The best way to diagnose performance issues in a .Net Core application that is going to be hosted in an Elastic Beanstalk environment is to make use of traces using the X-Ray service (Option C).

AWS X-Ray is a service that allows developers to trace requests made to their applications and identify performance bottlenecks. By using X-Ray, you can gain visibility into how your application is performing and identify any areas that need optimization.

X-Ray supports .NET Core applications, and you can easily integrate it into your application by installing the AWS X-Ray SDK for .NET. Once installed, you can use the SDK to add trace information to your application's requests and responses. This trace information is then sent to X-Ray, where you can view it in the AWS Management Console.

With X-Ray, you can see the time taken by each component of your application, such as the time taken to make a database call or process a request. You can also see how requests are flowing through your application and identify any issues that are causing delays or bottlenecks.

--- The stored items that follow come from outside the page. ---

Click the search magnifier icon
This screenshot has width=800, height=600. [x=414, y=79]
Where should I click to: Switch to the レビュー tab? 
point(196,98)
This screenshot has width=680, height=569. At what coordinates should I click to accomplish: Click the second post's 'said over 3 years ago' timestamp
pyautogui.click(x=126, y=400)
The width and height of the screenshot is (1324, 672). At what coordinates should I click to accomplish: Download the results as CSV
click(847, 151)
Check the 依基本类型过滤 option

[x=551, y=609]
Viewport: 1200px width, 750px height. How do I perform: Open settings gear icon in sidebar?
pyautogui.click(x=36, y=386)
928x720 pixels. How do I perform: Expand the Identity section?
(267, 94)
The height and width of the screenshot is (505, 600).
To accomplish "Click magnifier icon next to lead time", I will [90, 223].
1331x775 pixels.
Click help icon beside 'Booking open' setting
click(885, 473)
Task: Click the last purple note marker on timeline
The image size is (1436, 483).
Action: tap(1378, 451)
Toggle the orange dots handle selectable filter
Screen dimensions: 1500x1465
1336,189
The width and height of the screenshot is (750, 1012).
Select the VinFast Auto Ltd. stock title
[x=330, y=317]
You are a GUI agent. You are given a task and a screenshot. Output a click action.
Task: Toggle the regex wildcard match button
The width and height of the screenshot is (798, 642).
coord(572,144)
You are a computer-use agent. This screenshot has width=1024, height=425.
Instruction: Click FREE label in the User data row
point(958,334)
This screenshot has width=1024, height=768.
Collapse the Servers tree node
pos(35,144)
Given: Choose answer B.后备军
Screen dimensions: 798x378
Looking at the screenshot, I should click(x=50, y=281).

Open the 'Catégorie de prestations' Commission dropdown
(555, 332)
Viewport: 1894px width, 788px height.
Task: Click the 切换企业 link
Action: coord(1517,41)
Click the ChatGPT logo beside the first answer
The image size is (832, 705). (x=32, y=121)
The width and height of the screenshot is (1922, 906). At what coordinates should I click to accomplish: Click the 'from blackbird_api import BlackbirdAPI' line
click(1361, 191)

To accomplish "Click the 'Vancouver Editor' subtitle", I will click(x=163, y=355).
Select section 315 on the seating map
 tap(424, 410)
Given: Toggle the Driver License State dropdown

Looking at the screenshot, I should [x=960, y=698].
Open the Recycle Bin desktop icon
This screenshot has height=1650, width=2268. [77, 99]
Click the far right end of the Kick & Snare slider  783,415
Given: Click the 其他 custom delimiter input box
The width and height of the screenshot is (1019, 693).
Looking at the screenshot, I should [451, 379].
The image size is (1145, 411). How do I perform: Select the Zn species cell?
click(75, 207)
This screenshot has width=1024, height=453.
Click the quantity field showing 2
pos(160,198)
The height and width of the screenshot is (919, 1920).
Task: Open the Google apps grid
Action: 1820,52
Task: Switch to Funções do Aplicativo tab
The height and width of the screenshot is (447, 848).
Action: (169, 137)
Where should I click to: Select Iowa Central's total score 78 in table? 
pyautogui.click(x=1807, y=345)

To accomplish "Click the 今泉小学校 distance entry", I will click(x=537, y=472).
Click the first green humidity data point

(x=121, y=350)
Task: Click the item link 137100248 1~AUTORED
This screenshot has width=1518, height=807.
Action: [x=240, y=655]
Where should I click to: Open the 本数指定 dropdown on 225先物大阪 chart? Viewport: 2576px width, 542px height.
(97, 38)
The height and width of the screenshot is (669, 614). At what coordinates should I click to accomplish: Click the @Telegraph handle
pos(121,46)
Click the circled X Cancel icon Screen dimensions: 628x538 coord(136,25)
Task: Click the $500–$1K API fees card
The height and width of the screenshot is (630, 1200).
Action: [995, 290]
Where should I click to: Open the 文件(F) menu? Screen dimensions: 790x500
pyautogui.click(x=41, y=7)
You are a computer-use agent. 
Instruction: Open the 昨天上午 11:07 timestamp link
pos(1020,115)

Therefore, option C is the best choice for diagnosing performance issues in a .Net Core application hosted in an Elastic Beanstalk environment. Option B (placing instrumentation calls in your code) can also help, but it requires more manual work and can be less effective than using X-Ray. Option A (placing a load balancer in front of Elastic Beanstalk) and option D (using CloudWatch logs to debug issues) are not directly related to diagnosing performance issues, although they may be useful in other aspects of application development and management.